Cowboys de Filadelfia 6 Puntos
Concrete Cowboy; Estados Unidos/Reino Unido, 2020
Dirección: Ricky Staub.
Guion: Ricky Staub y Dan Walser.
Fotografía: Minka Farthing-Kohl.
Música: Kevin Matley.
Duración: 111 minutos.
Intérpretes: Idris Elba, Caleb McLaughlin, Lorraine Toussaint, Jharrel Jerome, Method Man, Ivannah-Mercedes, Byron Bowers, Dominic Jackson.
Estreno en Netflix.
¿Quién hubiera pensado que en pleno siglo XXI, en una gran urbe como Filadelfia, continuaba viva la tradición del jineteo, esos viejos cowboys usualmente asociados con los ambientes rurales y el Far West? Y, sin embargo, es todo cierto, porque si bien la ópera prima del realizador Ricky Staub pertenece al universo de la ficción, la cultura de los “cowboys de concreto” en los márgenes norteños de esa ciudad de Pennsylvania es ciento por ciento real. Basada en el libro Ghetto Cowboy, de Greg Neri, la película rompe con otro estereotipo marcado a fuego por centenares de novelas de bolsillo y westerns cinematográficos: la doma de caballos es cosa de hombres blancos. Los protagonistas de Cowboys de Filadelfia son, sin excepción, afroamericanos, y en cierto momento uno de los jinetes –interpretado, como muchos de los personajes secundarios, por un actor no profesional dedicado en la vida real a esos menesteres– afirma que los cowboys “de color” vienen siendo invisibilizados por la historia oficial desde los tiempos de la conquista del oeste.

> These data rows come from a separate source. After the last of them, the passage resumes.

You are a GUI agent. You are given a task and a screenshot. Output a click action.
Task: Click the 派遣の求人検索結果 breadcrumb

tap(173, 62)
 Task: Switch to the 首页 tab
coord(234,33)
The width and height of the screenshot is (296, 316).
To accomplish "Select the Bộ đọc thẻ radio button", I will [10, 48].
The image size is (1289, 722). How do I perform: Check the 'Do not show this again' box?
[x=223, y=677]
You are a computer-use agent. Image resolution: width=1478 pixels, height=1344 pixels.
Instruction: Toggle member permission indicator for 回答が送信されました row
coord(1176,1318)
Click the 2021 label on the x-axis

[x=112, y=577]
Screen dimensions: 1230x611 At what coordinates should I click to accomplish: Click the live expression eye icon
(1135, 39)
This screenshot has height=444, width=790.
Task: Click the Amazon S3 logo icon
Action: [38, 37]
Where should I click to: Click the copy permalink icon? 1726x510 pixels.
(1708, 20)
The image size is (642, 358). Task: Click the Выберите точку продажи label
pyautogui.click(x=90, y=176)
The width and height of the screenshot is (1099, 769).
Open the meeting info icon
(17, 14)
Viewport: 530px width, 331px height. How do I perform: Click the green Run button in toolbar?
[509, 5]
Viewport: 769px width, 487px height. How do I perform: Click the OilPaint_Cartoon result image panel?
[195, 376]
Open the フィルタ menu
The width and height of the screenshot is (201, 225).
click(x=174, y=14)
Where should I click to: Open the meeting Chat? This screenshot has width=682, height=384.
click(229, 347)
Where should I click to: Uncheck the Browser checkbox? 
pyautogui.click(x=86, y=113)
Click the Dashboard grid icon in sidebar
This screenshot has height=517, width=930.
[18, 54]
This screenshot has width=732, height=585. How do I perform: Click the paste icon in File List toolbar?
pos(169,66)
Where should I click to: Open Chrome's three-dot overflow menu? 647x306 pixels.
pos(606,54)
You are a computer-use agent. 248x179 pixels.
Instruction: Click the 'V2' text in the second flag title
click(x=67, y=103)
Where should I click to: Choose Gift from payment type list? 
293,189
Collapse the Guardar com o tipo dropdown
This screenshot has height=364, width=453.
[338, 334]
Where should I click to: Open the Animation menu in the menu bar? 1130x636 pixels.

Si hay una virtud en el film de Staub es precisamente la mirada semi documental hacia la vida en esos establos destartalados, construidos penosamente en viejos edificios frente a un potrero, y cuyos responsables ostentan orgullosos su profesión y estilo de vida ante la amenaza constante del desalojo. Sobre ese suelo rústico y realista, el guion apoya una historia bastante convencional acerca de un padre y un hijo distanciados durante años. El regreso obligado del joven al hogar paterno es traumático y enojoso: no hay nada que parezca unir a Harp (Idris Elba), veterano de las sillas de montar y ex joven revoltoso, con su retoño Cole (Caleb McLaughlin, Lucas en Stranger Things), cuya iracundia adolescente está a punto de empantanar el futuro. Harp vive en una casa junto a su caballo. Literalmente: el animal descansa, come y caga en un sector del pequeño living. ¿Qué hacer entonces: seguir los pasos del progenitor en las artes de la doma o tomar el camino más sencillo, la venta al menudeo de drogas en los barrios marginales de “Philly”.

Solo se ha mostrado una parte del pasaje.